SUPPLIED DATA =
------

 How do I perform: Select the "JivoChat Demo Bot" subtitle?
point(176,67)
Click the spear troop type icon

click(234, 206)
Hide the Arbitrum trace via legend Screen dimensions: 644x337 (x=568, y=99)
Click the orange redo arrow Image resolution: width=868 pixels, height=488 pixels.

------

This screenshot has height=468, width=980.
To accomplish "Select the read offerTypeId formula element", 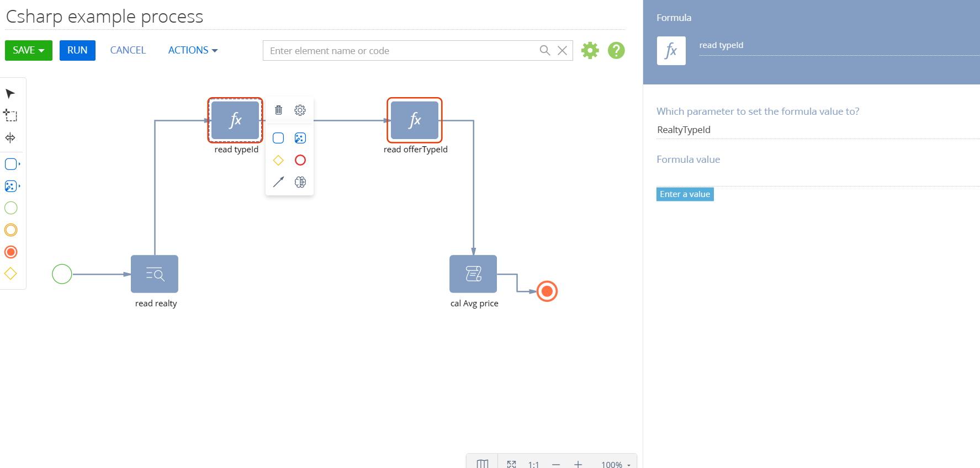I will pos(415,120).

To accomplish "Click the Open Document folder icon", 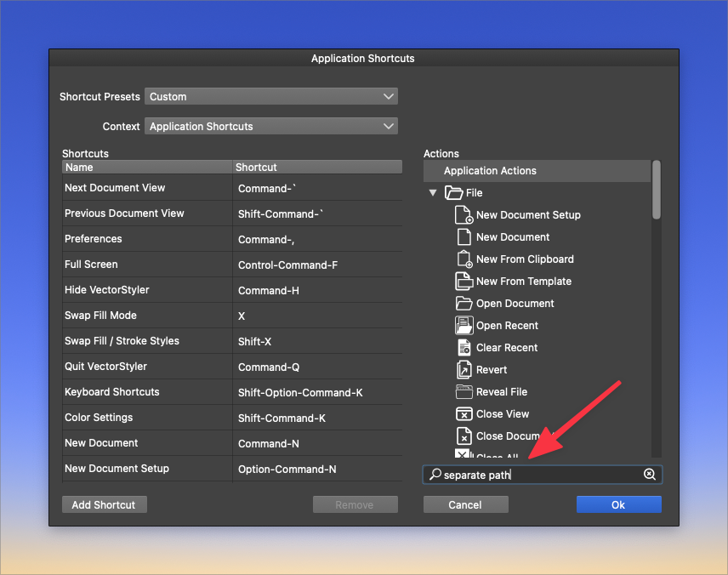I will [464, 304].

------

WORK TO BE COMPLETED = A line counts if it includes the string "height". State how many such lines the entries have, with no other text.

COMPLETED TASK = 2